> [ABOUT THIS EXERCISE] Take each line below that has "step" and copy it.

Stored data:

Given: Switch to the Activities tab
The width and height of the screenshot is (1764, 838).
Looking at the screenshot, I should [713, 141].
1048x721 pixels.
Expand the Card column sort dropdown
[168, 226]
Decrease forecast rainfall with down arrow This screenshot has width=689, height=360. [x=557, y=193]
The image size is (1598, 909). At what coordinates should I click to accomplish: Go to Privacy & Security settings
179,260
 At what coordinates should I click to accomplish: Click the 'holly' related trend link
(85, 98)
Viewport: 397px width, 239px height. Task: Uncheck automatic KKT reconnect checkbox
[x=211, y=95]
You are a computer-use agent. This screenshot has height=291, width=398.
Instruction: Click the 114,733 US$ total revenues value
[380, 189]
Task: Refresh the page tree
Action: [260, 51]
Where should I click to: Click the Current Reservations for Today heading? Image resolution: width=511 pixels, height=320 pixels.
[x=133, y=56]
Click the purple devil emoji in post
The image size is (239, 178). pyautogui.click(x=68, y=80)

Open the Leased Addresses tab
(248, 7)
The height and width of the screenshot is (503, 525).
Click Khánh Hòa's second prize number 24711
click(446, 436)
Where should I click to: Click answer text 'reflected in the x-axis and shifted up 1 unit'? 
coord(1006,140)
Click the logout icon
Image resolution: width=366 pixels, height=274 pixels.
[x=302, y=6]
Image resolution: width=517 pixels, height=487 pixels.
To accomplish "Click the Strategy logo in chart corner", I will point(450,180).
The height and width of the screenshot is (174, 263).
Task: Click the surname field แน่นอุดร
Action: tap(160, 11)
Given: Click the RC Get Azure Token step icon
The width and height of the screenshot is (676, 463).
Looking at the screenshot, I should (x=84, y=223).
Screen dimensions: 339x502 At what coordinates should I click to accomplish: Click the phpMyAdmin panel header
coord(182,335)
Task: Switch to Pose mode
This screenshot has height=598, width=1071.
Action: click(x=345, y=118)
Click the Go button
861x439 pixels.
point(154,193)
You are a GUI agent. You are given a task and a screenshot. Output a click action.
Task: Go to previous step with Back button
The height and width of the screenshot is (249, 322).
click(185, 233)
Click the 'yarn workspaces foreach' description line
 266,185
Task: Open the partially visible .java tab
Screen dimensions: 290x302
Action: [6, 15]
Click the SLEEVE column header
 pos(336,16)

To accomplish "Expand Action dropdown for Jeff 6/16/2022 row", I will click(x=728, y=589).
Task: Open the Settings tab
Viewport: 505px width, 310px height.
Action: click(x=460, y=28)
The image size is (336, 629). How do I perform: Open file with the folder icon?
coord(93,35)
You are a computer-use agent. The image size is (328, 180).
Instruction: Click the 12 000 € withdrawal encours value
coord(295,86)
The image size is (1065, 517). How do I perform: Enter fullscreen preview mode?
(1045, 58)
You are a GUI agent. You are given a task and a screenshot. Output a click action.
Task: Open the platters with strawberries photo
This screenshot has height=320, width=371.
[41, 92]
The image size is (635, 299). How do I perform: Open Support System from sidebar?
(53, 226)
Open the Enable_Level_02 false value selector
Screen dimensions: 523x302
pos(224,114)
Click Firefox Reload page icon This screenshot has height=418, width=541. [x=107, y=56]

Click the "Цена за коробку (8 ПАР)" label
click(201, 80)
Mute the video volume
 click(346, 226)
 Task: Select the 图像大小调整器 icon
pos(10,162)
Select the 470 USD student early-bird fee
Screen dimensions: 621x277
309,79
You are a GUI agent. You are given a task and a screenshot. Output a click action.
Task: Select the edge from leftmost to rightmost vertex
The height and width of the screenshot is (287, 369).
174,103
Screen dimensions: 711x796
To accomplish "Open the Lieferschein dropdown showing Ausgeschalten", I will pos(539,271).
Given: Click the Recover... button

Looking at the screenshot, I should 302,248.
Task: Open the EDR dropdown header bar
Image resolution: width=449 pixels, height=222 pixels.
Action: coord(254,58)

> [RESPONSE TO THE TASK]
Given: Click the RC Get Azure Token step icon
Task: Go to previous step with Back button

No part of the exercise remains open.